## Text provided:
<<<<

The target reservoir formation is relatively tight, with randomly distributed pores and a certain degree of heterogeneity, containing numerous capillaries. When the IFT is low, the capillary resistance opposing oil droplets within the rock pores decreases, making it easier for the oil droplets to be displaced, thereby enhancing the oil displacement efficiency. The strong rock surface modification capability of FHB has been well demonstrated. To further investigate whether its EOR mechanism also involves the ability to reduce the IFT between oil and water phases, a spinning drop tensiometer was used to measure the IFT values in media containing different concentrations of FHB solution at 55 °C.

>>>>

## Stored data:

<<<<

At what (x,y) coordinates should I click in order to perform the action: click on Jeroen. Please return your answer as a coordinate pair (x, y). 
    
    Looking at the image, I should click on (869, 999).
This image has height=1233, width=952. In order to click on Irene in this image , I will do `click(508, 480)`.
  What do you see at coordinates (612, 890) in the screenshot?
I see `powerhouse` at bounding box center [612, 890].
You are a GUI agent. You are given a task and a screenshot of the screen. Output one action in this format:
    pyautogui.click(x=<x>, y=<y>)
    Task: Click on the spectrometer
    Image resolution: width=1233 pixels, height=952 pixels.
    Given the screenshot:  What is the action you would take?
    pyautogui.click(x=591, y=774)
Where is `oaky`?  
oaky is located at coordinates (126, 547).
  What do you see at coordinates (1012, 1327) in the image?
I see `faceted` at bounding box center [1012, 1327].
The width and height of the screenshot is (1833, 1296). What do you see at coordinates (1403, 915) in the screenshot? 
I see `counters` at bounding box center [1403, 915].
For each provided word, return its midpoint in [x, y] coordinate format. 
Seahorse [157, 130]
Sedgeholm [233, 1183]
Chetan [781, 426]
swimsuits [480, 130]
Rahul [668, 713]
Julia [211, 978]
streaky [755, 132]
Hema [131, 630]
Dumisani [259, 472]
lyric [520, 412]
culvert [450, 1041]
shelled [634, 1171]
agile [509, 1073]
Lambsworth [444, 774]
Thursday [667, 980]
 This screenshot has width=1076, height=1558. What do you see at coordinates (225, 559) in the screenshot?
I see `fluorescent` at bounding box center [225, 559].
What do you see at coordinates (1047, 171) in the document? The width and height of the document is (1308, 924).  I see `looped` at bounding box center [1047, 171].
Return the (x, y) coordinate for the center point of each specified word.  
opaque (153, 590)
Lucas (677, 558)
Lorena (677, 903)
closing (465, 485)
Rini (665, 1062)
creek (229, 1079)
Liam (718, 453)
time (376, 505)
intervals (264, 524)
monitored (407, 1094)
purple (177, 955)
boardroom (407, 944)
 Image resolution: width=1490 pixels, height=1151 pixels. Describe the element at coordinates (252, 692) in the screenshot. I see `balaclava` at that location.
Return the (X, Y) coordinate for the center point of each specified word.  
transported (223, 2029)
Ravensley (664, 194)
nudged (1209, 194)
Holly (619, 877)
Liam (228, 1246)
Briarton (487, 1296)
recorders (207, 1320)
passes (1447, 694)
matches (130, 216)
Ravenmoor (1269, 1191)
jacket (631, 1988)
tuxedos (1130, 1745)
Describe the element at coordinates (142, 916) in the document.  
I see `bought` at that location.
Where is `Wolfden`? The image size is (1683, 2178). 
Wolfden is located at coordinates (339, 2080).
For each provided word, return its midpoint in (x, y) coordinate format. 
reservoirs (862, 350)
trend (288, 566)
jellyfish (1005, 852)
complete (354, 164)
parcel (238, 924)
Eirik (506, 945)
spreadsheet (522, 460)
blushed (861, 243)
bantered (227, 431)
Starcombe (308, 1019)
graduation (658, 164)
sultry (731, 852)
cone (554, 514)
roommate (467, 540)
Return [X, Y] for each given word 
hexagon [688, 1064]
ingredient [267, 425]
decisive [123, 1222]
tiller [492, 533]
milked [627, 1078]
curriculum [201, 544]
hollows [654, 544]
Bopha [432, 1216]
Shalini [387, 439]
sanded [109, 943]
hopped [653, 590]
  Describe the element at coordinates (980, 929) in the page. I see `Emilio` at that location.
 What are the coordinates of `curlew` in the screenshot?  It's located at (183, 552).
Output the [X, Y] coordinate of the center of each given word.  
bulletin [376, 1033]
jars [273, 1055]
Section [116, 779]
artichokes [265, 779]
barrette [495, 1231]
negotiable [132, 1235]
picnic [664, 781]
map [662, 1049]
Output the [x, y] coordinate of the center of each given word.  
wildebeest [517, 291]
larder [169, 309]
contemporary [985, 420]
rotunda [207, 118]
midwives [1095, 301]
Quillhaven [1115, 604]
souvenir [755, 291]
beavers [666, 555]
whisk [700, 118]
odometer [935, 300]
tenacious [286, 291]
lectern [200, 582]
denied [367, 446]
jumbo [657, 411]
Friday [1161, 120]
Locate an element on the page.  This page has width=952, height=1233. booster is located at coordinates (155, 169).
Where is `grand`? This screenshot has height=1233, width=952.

>>>>

## To be done:
1) From the reservoir passage, quote the part that opens with the words containing "The target reservoir" and closes with "solution at 55 °C.".
2) Please repeat the entries that run from the line containing "For each provided word, return its midpoint in (x, y)" through the line containing "bantered (227, 431)", with both of those lines included. Keep the requests as they are, but multiply every coordinate in the answers by 0.75 and round each result to a whole number, with halves rounding up.

## Task-by-task answers:
1)
The target reservoir formation is relatively tight, with randomly distributed pores and a certain degree of heterogeneity, containing numerous capillaries. When the IFT is low, the capillary resistance opposing oil droplets within the rock pores decreases, making it easier for the oil droplets to be displaced, thereby enhancing the oil displacement efficiency. The strong rock surface modification capability of FHB has been well demonstrated. To further investigate whether its EOR mechanism also involves the ability to reduce the IFT between oil and water phases, a spinning drop tensiometer was used to measure the IFT values in media containing different concentrations of FHB solution at 55 °C.

2)
For each provided word, return its midpoint in (x, y) coordinate format. 
reservoirs (647, 263)
trend (216, 425)
jellyfish (754, 639)
complete (266, 123)
parcel (179, 693)
Eirik (380, 709)
spreadsheet (392, 345)
blushed (646, 182)
bantered (170, 323)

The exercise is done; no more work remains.